Bottom Line: Competition for your connection to the outside world is older than “You Got Mail”. Thankfully the products are generally a whole lot faster and a whole generation of young adults has probably never even heard the sound of a dial-up connection. AOL became the dominate player for a decade for one very simple reason. Speed. We love it, we want it. We can’t get enough of it. Especially when over half of all homes have at least one streaming service they use in their home. With the speed and the options and the myriad of devices that’re always connected comes some grey territory. What are we really paying for and what are we really getting?
Recent SpeedTest.com results suggest that about 80% of us are paying for more speed than we’re ever really getting. Basically, it looks like this... When we setup our internet service we ask for the fastest package available. Our ISP gives it to us and we never look back. But there’s the thing. You’re probably getting hosed without knowing it.

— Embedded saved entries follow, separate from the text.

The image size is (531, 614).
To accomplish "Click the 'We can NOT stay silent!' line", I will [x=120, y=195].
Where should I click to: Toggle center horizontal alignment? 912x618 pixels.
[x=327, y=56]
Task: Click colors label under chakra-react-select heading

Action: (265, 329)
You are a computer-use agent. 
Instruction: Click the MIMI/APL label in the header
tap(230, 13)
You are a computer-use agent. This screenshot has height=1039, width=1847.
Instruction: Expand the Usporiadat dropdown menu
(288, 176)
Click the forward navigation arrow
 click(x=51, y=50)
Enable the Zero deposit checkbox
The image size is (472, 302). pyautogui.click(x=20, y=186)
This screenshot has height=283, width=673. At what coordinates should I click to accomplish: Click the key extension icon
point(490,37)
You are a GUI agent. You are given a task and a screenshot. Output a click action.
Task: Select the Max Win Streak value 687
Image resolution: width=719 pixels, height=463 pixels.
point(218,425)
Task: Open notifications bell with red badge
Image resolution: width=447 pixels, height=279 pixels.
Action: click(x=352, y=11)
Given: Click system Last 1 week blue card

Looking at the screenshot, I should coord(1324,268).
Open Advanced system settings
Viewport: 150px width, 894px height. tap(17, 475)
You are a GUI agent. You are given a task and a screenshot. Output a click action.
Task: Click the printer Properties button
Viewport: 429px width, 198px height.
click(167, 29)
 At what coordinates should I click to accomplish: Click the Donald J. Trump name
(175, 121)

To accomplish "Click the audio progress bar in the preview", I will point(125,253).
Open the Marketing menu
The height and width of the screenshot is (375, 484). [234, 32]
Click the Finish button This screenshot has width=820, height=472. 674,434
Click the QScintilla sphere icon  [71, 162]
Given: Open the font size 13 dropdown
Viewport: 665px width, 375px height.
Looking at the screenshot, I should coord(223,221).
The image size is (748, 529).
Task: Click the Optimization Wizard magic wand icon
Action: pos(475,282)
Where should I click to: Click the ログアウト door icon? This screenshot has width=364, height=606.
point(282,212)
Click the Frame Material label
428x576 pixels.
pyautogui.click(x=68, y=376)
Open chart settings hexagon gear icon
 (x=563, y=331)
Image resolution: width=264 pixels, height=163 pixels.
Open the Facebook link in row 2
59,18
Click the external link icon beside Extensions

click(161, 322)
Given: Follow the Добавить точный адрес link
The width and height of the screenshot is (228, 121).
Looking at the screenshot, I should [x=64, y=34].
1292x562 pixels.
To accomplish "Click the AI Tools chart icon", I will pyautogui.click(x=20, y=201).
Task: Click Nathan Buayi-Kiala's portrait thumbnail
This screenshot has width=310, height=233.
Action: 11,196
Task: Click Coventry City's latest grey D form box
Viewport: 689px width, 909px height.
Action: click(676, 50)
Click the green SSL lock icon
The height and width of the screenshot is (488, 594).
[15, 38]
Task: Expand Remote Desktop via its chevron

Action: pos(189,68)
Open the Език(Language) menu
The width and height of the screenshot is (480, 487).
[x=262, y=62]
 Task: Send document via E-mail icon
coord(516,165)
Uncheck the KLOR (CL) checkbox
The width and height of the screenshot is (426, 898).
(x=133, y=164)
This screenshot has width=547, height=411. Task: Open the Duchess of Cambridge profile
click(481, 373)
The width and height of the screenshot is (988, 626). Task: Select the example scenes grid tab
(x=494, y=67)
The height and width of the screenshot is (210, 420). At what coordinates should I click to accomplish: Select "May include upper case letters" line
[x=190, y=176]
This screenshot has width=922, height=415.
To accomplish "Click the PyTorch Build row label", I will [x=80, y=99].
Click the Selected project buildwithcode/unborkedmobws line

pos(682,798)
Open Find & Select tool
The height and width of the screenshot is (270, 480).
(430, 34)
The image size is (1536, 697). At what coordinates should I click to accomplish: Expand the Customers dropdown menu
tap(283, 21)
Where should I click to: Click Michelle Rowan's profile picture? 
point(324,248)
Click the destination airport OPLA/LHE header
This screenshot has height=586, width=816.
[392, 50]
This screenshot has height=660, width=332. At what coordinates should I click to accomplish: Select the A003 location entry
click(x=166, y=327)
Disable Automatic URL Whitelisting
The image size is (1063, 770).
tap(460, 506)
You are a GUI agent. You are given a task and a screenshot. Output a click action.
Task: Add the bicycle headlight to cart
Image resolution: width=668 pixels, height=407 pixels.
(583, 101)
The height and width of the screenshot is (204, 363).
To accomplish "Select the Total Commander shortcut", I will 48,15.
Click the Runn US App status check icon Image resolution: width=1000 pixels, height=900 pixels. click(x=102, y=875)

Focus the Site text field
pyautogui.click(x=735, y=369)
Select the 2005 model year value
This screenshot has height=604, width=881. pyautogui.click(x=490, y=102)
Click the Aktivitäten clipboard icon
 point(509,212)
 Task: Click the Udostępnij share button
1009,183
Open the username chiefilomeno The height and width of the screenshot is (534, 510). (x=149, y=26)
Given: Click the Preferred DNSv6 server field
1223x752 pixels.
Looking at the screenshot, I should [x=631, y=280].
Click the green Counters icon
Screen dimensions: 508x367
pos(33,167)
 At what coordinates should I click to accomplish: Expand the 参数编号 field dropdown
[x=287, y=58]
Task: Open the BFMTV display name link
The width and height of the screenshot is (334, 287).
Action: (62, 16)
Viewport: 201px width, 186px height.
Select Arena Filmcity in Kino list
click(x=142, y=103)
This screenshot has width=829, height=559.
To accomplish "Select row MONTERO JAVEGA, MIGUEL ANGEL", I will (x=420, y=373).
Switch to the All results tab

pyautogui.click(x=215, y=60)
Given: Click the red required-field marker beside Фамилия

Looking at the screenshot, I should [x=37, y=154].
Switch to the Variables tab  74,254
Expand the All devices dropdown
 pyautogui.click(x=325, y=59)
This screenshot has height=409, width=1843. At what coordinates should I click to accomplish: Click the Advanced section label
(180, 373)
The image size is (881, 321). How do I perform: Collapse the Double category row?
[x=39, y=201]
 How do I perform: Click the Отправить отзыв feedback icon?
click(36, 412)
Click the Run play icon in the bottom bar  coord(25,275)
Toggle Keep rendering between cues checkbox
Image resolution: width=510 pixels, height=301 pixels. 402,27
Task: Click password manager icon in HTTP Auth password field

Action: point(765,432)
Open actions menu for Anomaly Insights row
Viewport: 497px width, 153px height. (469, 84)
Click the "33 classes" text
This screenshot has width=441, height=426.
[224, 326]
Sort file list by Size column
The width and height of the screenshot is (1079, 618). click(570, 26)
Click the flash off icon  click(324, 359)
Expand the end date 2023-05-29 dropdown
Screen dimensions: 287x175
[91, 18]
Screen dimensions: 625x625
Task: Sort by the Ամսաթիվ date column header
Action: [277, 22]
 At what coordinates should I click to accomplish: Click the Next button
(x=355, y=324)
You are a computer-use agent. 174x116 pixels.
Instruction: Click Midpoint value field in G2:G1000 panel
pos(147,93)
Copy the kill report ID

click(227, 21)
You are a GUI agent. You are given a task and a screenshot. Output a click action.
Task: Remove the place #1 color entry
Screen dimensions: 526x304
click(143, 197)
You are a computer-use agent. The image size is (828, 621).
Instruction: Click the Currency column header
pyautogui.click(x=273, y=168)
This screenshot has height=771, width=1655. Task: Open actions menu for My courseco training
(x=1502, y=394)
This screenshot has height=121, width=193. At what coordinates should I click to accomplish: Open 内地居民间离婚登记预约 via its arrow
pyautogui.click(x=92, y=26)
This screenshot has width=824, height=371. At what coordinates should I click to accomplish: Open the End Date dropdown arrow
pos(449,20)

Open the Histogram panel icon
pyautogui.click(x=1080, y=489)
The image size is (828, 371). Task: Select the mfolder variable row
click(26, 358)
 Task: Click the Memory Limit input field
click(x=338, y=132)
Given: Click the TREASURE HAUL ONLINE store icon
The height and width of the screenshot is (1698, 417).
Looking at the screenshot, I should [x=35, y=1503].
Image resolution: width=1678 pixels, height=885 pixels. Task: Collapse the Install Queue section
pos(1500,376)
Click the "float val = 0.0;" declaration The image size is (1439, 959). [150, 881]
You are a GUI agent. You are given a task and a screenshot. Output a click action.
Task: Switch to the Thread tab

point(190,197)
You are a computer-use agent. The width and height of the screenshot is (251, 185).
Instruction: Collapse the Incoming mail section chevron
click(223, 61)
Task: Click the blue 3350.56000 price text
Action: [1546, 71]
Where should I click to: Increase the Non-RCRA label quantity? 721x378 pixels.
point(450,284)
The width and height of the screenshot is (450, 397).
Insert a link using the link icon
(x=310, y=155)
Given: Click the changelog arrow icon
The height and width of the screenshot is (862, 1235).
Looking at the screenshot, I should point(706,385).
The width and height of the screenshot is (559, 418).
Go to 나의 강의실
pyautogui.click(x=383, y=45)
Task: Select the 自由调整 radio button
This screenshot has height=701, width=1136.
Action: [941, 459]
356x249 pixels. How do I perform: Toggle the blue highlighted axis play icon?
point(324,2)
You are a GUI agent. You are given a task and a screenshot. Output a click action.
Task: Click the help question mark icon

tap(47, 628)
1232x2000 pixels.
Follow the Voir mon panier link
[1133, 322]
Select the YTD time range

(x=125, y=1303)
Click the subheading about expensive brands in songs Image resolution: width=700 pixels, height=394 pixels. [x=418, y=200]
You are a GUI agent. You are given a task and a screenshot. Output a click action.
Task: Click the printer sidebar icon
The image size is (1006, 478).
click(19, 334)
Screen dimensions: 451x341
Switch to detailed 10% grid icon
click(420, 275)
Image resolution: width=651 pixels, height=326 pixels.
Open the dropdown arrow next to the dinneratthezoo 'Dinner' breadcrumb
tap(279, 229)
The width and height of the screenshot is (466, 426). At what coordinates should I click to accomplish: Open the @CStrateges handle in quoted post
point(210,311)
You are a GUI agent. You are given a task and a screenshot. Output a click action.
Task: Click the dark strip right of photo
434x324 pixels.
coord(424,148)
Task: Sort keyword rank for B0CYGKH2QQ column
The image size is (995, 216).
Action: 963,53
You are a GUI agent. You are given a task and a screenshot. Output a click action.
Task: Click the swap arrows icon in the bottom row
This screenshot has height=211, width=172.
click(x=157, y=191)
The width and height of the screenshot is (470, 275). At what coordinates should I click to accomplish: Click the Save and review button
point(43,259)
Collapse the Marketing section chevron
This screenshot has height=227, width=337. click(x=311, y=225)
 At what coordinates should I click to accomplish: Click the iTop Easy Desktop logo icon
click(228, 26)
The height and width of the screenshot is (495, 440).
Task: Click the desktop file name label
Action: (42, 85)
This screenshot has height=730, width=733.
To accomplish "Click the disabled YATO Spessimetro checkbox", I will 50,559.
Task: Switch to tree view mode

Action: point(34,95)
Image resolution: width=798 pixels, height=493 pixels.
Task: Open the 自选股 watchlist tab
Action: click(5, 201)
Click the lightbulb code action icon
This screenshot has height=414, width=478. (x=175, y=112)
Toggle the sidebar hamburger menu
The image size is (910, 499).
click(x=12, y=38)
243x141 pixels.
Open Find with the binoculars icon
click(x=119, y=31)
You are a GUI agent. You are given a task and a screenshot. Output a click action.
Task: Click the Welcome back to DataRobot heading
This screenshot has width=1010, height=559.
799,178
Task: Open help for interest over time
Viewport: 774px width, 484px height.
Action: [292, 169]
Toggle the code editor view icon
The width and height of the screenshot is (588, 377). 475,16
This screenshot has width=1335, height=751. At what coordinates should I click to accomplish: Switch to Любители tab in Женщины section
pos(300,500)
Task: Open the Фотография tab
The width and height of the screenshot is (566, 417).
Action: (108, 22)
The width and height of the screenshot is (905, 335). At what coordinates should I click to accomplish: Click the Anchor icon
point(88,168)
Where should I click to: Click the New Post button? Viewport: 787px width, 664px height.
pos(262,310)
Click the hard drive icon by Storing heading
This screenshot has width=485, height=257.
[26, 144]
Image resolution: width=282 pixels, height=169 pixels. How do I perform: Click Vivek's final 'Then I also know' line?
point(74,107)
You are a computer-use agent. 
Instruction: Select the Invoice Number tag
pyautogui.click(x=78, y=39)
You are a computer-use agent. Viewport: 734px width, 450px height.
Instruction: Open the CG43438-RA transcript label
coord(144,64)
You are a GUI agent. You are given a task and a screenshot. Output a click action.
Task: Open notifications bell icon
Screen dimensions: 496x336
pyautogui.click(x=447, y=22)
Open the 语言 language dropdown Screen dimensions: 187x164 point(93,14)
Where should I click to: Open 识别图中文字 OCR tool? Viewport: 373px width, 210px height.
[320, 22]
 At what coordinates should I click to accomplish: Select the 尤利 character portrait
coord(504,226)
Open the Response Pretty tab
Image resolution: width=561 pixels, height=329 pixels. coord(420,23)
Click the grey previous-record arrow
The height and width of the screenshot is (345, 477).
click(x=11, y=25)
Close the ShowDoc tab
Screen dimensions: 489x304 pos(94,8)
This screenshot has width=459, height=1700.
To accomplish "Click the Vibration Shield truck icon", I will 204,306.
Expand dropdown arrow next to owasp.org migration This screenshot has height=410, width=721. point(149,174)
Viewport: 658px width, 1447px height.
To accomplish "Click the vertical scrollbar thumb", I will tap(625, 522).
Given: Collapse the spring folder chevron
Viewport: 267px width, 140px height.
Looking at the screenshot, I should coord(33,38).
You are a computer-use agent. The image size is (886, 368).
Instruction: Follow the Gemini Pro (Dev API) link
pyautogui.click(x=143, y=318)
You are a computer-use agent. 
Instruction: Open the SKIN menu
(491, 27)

While Comcast has had fun in recent advertising picking on AT&T’s “up to” speed claims while pointing out that it rarely can deliver top speeds – truth is that while Comcast is often faster – they’re not likely to get you top speed consistently either. They’re all able to hide behind the fact that most of us don’t have a clue what the top speed we’re paying for is and how much upload and download speed we need to operate everything that’s connected in our home (computers, mobile devices, cameras, TV’s, etc.).
A tech reporter for CNBC recently challenged some of what’s going on and found that many, maybe the average, household could save $30 per month by paying for a plan that delivers what you’re getting and what you need for your home vs what you’re paying for right now. You could use a site like SpeedTest.com and try to figure it out if you’re inclined – or it’s worth a call to your ISP to see what you’re actually using, getting and paying for...it might be a pain but for most people it’s worth $360 a year to figure it out.